**Required task:**
Copy out the lines below verbatim, starting at the line that contains "You are a computer-use agent. The height" and ending at the final line, both included. Omit the pictures.

**Rows:**
-.-.-

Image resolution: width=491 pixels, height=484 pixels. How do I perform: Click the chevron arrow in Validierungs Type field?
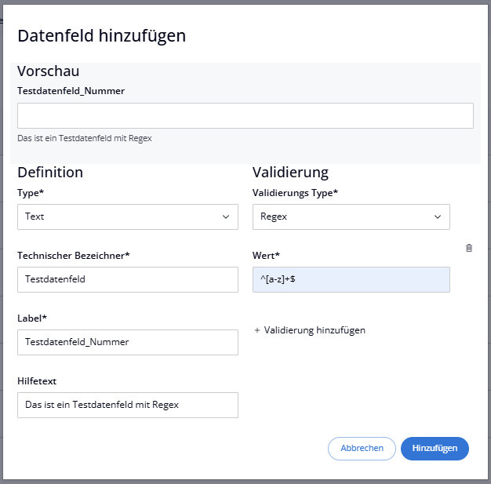click(438, 217)
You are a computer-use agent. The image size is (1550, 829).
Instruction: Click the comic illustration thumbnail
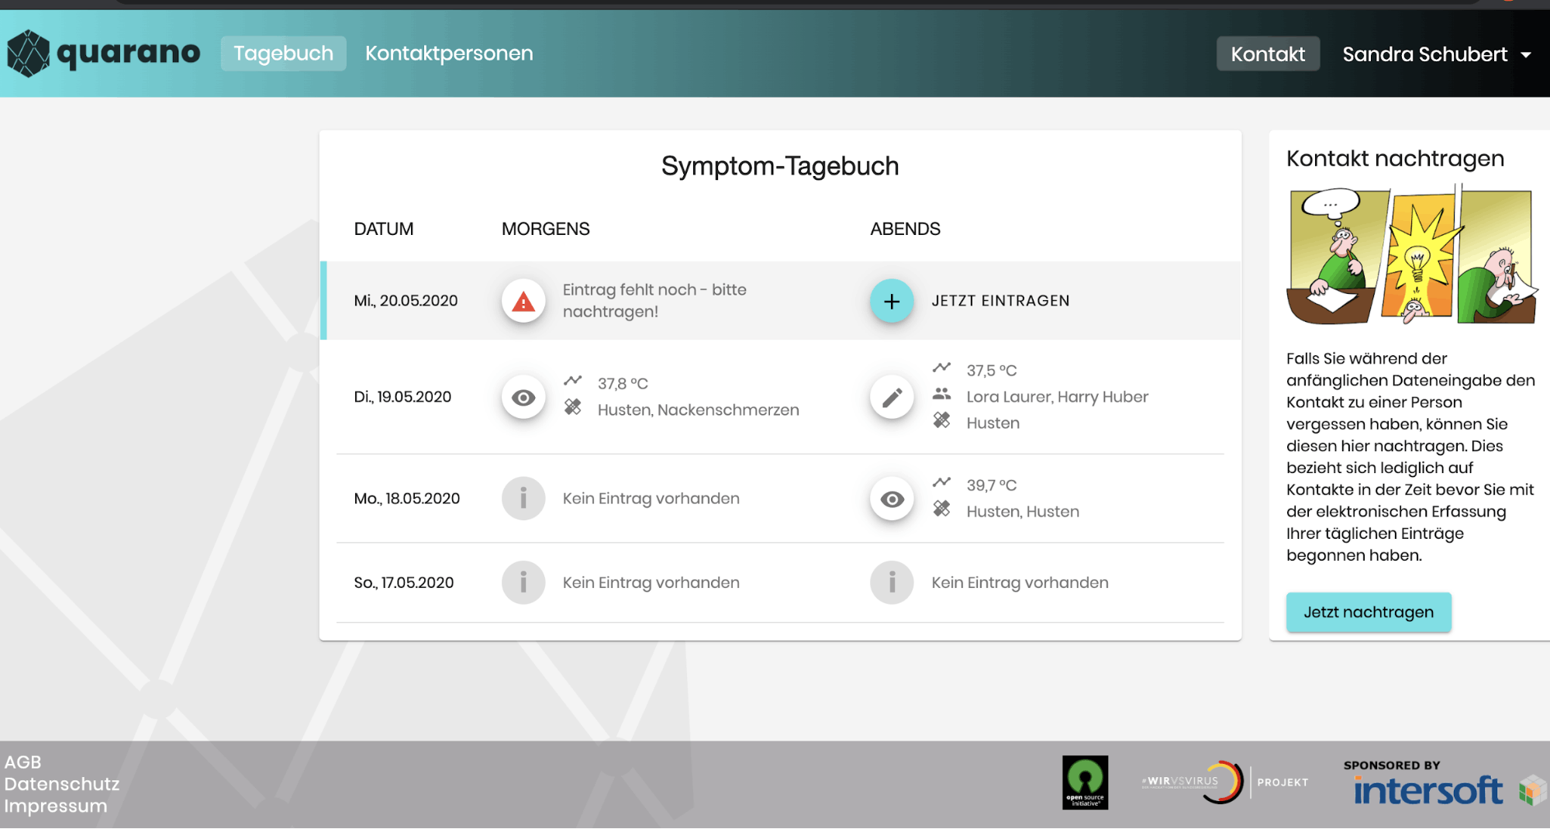click(x=1411, y=257)
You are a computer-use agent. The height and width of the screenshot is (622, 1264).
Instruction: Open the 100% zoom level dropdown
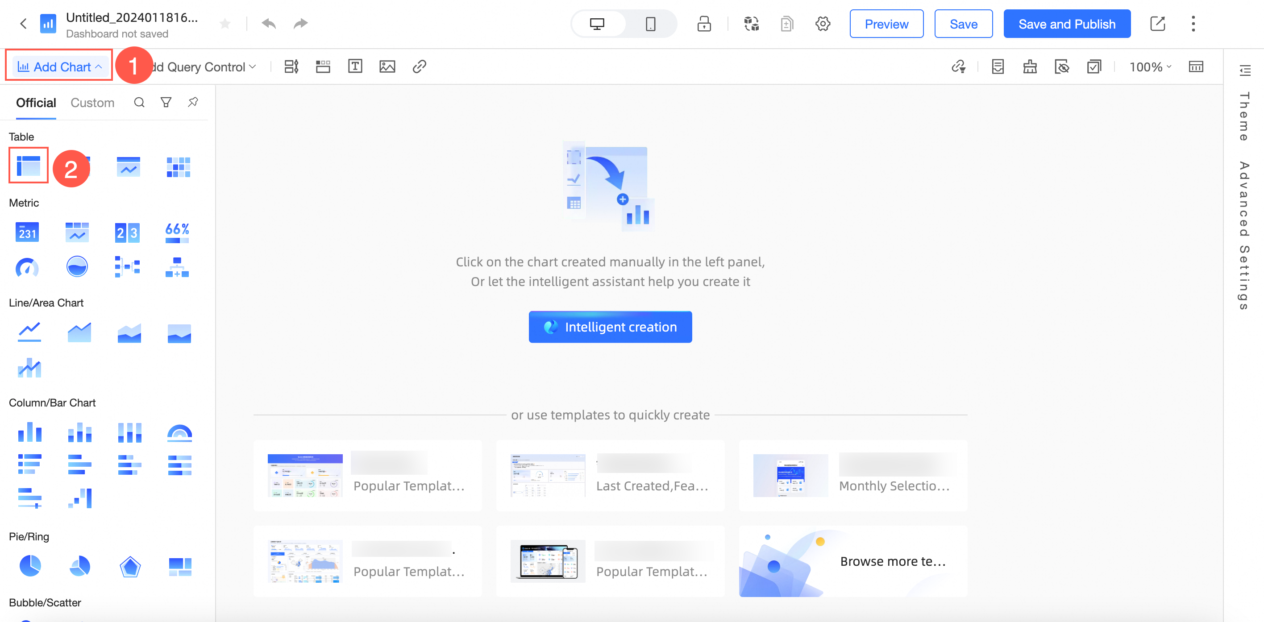pos(1150,66)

-.-.-

**The output:**
You are a computer-use agent. The height and width of the screenshot is (622, 1264).
Instruction: Open the 100% zoom level dropdown
pos(1150,66)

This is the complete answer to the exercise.